GLENDALE, Ariz. – The bandits who killed a U.S. Border Patrol agent may have been killed with guns bought in the Phoenix area.

New documents from the office of a United States senator clearly links the guns found at Agent Brian Terry’s murder scene to a store in Glendale.

Terry’s family says they are outraged. Brian’s mother, Carolyn Terry, says from their home in Michigan, “It never leaves our mind. It’s like looking at a picture, talking to a picture. Like ‘Brian, tell me what happened, tell me what happened someway’.”

No arrests have been made in Agent Terry’s death in the desert near Rio Rico in southern Arizona.

U.S. Sen. Charles Grassley released documented evidence that guns found at Terry’s murder scene were purchased in Glendale and that agents with the Federal Project Gunrunner Program may have known about it.

Carolyn says, “Our son was killed with a gun sold right here in the United States.”

Grassley has sent letters to the Alcohol Tobacco and Firearms Bureau and the U.S. Justice Department demanding explanations.

In his most recent letter he wrote, “ATF agents told my staff that the agency allowed the sale of assault rifles to known and suspected straw purchasers for an illegal trafficking ring near the southwest border.”

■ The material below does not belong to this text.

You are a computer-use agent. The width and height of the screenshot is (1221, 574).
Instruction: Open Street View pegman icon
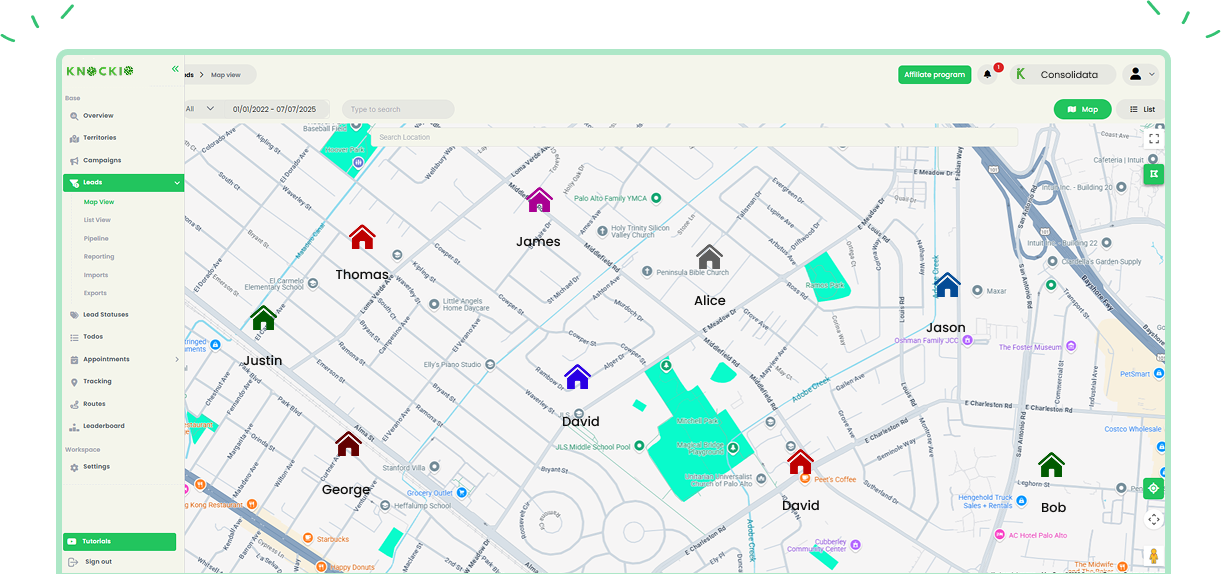(x=1154, y=556)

Terry’s mother says federal authorities have told her the same thing. “He told me then on the phone that the guns retrieved at the scene had been sold in the United State.”

Records obtained by Grassley’s office support the link. The serial numbers of two AK-47s sold at Lone Wolf Trading in Glendale match the numbers on the guns found at the scene in Rio Rico.

The documents suggest the ATF was tracking the suspected straw buyer for months before he bought those AK-47s.

Former U.S. Attorney Paul Charlton says, “The question is when do you stop the operation. When do you have enough evidence? When do you need to say it’s time to pull the plug?”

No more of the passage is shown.